Mais le milieu des conseils par le bouche-à-oreille a un côté nouveau et étrange. « La première phase de la guerre en Ukraine est la plus proche en termes d’incertitude, mais la situation actuelle semble plus systémique », ajoute Southan. « Le Moyen-Orient est une région centrale non seulement pour la géopolitique, mais aussi pour les infrastructures aériennes et les flux d’énergie, engendrant un impact diffus sur les prix et la confiance. »
Points importants à retenir
- Une pénurie mondiale de carburant pour l’aviation reste peu probable, mais les prix pourraient exploser.
- Les compagnies aériennes doivent s’adapter rapidement aux augmentations des coûts opérationnels.

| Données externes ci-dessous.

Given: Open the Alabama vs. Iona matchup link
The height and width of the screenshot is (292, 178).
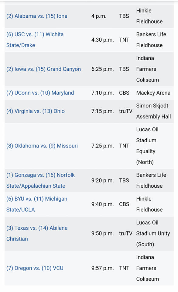Looking at the screenshot, I should 37,16.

- Les petits aéroports risquent d’être les premiers touchés par des annulations.
- La recherche d’alternatives telles que les carburants synthétiques ou l’hydrogène est en cours.
- Les habitudes de voyage évoluent vers des destinations plus prévisibles et accessibles.
La situation actuelle me rappelle à quel point notre dépendance au pétrole façonne nos choix, qu’ils soient personnels ou professionnels. Voyager, autrefois considéré comme un acte de liberté, pourrait devenir un luxe que peu de gens pourront se permettre. Cette évolution me pousse à réfléchir sur la nécessité de revoir nos manières de voyager, d’explorer et de cohabiter avec notre environnement. Que ce soit à travers des choix plus durables ou des adaptations face à l’inconnu, le chemin vers une aviation responsable doit devenir une priorité.